Age-Related Macular Degeneration
Age-related macular degeneration (AMD) is a chronic retinal disease characterized by progressive and often irreversible loss of central vision. AMD is the leading cause of blindness in the U.S. and other industrialized countries. It has an estimated global prevalence of 8.7% and the number of people with the disease worldwide is projected to increase from 196 million in 2020 to 288 million in 2040 due to anticipated growth in the number of elderly people in the population. In the U.S., an estimated 10 million people have AMD, which is comparable in scope to the number of people with cancer (12 million) or Alzheimer’s disease (5 million).
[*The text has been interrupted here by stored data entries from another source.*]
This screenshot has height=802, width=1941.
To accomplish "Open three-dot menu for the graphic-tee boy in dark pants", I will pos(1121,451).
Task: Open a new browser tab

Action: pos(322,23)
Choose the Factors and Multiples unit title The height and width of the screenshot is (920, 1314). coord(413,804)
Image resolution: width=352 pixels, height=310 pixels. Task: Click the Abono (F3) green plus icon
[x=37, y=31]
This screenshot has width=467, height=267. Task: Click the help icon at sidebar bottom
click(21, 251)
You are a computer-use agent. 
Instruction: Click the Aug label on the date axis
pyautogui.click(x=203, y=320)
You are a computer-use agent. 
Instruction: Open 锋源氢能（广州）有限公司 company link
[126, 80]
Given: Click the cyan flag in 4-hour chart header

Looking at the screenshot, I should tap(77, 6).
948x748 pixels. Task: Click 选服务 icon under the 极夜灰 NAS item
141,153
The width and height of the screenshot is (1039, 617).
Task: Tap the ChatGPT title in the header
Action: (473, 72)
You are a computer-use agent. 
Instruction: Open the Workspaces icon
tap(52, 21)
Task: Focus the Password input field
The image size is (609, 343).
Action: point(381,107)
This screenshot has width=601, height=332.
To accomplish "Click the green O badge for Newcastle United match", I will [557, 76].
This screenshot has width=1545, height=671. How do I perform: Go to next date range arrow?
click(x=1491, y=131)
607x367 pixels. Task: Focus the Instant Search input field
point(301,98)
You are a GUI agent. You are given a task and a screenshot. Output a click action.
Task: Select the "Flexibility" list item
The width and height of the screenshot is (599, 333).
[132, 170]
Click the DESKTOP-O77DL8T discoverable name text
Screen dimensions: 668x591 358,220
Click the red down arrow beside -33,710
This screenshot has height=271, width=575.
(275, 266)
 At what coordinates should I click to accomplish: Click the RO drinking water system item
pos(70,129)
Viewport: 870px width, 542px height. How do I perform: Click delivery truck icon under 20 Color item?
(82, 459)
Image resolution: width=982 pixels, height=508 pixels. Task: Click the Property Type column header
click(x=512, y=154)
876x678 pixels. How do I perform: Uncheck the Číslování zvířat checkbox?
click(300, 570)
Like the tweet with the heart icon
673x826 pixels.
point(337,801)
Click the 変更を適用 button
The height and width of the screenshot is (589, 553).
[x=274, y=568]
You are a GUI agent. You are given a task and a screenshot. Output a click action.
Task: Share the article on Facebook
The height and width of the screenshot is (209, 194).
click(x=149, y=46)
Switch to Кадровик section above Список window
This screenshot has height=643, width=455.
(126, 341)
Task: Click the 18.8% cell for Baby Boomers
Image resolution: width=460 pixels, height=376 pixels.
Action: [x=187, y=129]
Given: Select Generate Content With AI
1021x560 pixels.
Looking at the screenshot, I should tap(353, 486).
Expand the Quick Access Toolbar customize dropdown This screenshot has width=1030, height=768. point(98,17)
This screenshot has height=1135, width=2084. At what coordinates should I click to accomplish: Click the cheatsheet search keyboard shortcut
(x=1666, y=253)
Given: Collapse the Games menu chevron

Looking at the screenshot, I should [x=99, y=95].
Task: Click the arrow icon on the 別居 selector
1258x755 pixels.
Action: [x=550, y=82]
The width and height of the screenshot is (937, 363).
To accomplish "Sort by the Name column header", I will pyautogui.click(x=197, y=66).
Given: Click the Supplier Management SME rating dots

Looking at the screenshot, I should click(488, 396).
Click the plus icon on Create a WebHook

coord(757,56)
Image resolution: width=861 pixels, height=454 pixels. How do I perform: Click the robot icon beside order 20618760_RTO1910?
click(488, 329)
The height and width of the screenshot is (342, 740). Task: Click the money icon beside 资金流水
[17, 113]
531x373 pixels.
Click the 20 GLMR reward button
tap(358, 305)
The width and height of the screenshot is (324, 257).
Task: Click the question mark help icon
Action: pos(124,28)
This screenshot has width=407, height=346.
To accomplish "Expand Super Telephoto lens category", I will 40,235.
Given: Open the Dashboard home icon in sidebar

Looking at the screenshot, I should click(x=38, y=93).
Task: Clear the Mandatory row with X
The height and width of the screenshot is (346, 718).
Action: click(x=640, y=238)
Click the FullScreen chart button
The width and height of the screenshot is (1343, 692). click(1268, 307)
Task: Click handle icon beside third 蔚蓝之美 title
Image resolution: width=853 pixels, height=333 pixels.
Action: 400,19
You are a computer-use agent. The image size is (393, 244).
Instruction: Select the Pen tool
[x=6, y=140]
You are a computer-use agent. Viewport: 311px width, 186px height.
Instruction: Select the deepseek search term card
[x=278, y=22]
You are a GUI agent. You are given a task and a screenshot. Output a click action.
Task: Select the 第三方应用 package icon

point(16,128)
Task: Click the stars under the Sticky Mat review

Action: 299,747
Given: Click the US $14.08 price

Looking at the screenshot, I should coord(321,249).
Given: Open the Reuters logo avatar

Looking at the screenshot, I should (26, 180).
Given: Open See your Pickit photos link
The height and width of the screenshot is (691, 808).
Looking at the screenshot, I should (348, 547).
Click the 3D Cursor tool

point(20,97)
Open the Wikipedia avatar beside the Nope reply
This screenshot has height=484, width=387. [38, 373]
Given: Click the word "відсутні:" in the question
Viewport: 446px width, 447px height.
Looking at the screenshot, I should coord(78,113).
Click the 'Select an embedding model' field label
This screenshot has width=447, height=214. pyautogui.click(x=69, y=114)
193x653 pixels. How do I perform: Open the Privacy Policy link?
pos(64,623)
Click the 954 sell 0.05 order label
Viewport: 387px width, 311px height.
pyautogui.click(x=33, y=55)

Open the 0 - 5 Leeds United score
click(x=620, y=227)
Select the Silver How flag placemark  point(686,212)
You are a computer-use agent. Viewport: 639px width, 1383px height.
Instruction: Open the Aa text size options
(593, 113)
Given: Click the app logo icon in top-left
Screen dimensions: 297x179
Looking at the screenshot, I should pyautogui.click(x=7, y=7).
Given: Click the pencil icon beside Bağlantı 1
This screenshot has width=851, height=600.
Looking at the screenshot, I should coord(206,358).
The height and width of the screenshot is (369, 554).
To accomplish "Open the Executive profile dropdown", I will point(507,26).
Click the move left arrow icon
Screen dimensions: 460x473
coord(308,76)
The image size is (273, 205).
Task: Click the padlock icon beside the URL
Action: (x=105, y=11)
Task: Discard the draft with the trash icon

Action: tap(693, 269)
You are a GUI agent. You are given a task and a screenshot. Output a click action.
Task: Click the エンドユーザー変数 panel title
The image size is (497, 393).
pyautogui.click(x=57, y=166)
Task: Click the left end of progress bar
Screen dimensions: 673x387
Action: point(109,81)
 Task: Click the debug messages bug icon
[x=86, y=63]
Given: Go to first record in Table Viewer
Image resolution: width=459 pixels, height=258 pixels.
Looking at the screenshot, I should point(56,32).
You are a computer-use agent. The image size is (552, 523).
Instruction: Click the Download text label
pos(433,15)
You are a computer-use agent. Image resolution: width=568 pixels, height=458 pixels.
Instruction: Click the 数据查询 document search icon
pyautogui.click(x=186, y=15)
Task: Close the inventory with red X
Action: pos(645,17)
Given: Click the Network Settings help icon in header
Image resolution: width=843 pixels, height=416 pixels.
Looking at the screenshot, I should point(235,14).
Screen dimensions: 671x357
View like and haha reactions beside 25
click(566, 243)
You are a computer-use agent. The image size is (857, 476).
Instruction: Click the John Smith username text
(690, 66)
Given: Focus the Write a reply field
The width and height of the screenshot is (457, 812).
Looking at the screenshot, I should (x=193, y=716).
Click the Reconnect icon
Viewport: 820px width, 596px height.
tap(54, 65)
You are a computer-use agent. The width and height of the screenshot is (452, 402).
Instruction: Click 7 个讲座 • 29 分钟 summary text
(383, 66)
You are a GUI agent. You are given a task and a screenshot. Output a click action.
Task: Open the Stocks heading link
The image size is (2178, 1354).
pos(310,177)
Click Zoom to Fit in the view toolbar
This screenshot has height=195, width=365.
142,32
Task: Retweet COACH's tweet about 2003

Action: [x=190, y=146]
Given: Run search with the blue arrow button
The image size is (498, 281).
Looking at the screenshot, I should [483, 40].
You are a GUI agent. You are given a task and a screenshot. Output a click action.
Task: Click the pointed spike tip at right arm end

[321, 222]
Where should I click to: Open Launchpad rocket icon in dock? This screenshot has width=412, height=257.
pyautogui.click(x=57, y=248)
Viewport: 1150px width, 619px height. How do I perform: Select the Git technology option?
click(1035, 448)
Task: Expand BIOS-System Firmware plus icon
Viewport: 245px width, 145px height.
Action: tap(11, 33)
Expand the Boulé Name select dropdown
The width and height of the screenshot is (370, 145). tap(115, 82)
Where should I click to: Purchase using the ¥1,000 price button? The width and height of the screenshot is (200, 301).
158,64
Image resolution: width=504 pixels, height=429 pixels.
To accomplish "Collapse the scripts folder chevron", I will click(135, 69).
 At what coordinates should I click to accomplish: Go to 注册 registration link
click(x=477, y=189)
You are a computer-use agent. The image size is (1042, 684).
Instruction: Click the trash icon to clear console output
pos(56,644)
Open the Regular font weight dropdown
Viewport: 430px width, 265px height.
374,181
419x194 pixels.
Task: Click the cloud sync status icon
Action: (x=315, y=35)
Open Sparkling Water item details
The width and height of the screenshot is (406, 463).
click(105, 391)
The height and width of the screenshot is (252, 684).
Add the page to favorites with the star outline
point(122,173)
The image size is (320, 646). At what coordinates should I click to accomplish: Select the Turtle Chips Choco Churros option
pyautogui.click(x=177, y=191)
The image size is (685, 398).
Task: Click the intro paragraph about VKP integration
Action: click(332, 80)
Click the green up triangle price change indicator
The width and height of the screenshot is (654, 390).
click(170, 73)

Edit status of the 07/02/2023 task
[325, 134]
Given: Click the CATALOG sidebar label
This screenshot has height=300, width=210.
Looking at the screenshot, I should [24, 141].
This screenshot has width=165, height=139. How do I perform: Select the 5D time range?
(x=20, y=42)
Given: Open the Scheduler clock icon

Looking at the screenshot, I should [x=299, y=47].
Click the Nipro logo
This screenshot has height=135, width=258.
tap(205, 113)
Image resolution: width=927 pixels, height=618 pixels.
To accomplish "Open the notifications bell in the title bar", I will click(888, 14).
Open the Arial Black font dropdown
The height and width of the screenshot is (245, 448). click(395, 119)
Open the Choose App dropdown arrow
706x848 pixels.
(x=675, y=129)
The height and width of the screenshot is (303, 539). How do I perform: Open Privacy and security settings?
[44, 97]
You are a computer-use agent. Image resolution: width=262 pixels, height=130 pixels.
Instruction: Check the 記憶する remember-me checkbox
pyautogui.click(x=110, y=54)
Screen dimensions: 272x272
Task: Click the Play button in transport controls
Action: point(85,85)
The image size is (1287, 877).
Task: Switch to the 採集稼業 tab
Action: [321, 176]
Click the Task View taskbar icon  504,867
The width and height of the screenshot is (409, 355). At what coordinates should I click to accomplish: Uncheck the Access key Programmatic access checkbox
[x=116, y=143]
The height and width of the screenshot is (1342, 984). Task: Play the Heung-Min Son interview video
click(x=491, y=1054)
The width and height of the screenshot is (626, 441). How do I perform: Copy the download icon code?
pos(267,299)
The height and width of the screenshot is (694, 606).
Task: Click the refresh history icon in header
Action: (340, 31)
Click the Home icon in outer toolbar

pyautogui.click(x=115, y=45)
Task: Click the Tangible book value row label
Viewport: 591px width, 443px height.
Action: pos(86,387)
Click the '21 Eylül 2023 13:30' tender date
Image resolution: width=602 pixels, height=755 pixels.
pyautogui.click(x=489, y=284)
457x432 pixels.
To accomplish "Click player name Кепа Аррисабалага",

There are two forms of AMD: dry (atrophic) and wet (neovascular or exudative). Most AMD starts as the dry type but in 10–20% of individuals, it progresses to the wet type. It is possible to have the wet type in one eye and the dry type in the other. The dry form affects approximately 80–90% of individuals with AMD. It tends to progress more slowly than the wet type, and there is not yet an approved treatment.
The wet/neovascular type affects approximately 10-15% of individuals with age-related macular degeneration, but accounts for as much as 90% of all cases of severe vision loss from the disease. In wet age-related macular degeneration, abnormal blood vessels under the retina begin to grow toward the macula. This process is known as choroidal neovascularization (CNV). Because these new blood vessels are abnormal, they tend to break, bleed, and leak fluid into the retina and subretinal space, which can result in swelling, damage to the macula as a result of serous or hemorrhagic retinal detachment, and fibrovascular scar formation. This can result in rapid and severe loss of central vision.
Wet AMD is the most common form of central vision loss in those over 55 years of age and is the third-leading cause of blindness worldwide. It is associated with a significant burden both in economic impact and the quality of life of patients. Visual impairment associated with wet AMD can lead to significant functional loss, reduced health-related quality of life, and depression.
Existing treatments for wet AMD include photodynamic therapy and intravitreal injection of anti-VEGF agents; however the effectiveness of these therapies remains limited. Anti-VEGF therapy may improve visual acuity but most patients do not achieve significant visual gain over time and many continue to lose vision. In addition, anti-VEGF therapy requires frequent treatment, which poses a burden with respect to compliance. Undertreatment and underdosing are common with anti-VEGF agents, and there are unresolved concerns regarding the safety of long-term use.